The special effects were okay. It was almost entirely fighting sequences, so whoever the stunt-doubles were did a fine job. Unfortunately, a surprising and noticeable number of camera scenes – even non-fighting scenes – were about as stable as a kid who’d just eaten an entire bowl of sugar, with excessive and unnecessary camera shaking that kept distracting me from what was actually happening on-screen.
The music existed, occasionally, but a majority of the movie was silent; when the music did play, it was entirely unmemorable.
The pacing for this was completely broken too - 90 minutes is a perfectly reasonable amount of time to tell a story about an assassin out for revenge or fear or whatever.
But, somehow, we got to the 70-minute mark and it didn’t feel like it had come anywhere close to building a reasonable arc, and the finale felt entirely non-impactful.
Oh, and I don’t think anyone on set had ever seen a human being run before, because despite Ava being a super in-shape assassin, she ran like a dweeb; a fact made extra noticeable by the fact that they kept showing scenes of Ava running for exercise!
Seriously – at least three scenes showed Ava jogging around Boston, and in all of them her arms and elbows were out at such a weird angle it looked like she was attempting some upper-body stretches instead of efficient arm swinging.
I’m really annoyed that I watched this, especially because Netflix listed it with such a high compatibility rating.
Fortunately, it came out during a pandemic and I didn’t have to pay to see it in theaters, because then I would have been even more annoyed.
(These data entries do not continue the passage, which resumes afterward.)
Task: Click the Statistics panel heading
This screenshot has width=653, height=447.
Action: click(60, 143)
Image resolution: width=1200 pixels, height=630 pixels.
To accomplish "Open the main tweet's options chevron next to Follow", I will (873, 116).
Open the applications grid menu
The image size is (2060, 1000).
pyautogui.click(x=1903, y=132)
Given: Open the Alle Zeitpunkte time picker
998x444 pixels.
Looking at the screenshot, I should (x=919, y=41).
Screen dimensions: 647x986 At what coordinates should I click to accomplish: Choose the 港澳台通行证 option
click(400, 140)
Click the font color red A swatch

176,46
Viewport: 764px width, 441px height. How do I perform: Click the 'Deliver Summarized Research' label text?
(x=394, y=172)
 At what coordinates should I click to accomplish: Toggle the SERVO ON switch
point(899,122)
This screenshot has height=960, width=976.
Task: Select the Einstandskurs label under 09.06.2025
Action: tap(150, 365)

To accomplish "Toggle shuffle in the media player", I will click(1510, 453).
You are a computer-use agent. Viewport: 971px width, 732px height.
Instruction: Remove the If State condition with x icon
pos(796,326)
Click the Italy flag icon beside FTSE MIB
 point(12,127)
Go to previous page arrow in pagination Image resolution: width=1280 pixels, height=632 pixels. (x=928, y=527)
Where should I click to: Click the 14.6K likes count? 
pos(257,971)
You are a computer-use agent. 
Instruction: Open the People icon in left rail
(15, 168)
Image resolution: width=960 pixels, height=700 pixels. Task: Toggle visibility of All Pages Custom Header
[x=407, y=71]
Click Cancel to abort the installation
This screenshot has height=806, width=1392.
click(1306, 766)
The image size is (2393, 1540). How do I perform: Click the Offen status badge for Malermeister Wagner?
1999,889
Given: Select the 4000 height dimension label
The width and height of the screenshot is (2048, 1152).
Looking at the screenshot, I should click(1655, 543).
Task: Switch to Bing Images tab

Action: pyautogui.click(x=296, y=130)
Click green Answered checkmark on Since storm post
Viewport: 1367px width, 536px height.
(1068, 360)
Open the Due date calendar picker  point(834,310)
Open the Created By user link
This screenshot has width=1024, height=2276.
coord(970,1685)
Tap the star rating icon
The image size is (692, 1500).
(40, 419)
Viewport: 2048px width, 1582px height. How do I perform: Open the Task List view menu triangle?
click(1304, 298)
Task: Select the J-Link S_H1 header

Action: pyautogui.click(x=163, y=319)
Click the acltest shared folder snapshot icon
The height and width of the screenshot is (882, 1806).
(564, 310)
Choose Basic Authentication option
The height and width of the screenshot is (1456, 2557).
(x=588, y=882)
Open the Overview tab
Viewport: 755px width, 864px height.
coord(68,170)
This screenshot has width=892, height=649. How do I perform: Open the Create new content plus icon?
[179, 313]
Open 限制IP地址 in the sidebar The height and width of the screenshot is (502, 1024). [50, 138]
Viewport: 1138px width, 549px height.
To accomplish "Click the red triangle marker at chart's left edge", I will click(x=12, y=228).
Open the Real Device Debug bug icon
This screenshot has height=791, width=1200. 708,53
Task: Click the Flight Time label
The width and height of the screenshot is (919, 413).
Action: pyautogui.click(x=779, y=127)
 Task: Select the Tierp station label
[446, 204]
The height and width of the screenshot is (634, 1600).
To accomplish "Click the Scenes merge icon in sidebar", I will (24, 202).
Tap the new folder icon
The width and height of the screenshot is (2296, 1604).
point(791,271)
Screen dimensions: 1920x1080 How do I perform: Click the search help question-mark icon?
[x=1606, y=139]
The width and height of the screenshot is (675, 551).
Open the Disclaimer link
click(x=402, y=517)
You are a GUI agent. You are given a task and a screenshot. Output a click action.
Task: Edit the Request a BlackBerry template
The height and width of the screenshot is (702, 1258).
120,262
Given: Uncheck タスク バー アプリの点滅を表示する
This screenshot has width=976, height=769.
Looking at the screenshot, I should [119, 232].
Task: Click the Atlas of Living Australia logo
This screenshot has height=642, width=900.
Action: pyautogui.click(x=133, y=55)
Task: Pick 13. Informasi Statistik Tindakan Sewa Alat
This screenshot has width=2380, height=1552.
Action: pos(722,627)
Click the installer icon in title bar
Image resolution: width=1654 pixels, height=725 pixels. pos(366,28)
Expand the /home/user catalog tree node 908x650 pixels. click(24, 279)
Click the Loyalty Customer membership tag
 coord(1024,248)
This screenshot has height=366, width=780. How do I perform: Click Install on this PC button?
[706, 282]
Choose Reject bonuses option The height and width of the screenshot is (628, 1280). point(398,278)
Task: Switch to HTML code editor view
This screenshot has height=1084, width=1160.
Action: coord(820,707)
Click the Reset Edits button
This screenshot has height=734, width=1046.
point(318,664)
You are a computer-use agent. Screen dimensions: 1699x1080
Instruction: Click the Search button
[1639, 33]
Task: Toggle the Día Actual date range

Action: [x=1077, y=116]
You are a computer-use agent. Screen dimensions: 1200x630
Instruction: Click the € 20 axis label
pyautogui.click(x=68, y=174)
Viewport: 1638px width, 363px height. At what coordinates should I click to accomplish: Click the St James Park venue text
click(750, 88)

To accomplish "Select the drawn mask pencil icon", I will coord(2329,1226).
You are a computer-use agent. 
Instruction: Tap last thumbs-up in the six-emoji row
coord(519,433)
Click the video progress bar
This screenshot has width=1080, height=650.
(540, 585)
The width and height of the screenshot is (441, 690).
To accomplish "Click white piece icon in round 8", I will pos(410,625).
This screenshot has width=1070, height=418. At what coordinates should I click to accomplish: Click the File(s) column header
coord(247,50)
That said: even spending 90 minutes watching it on my couch was too much, as this would barely have been worth it to watch on a plane ride.
2 Claws, because it wasn’t even couch-worthy.
At least “A Vigilante” can explain away it’s less-than-cinematic issues because it was a movie about marital abuse and filicide; “Ava” doesn’t have a similar excuse.
And it’s not even like we can blame COVID for causing a terrible movie to get made – this was released in September, which means an overwhelming majority of its production was done pre-pandemic.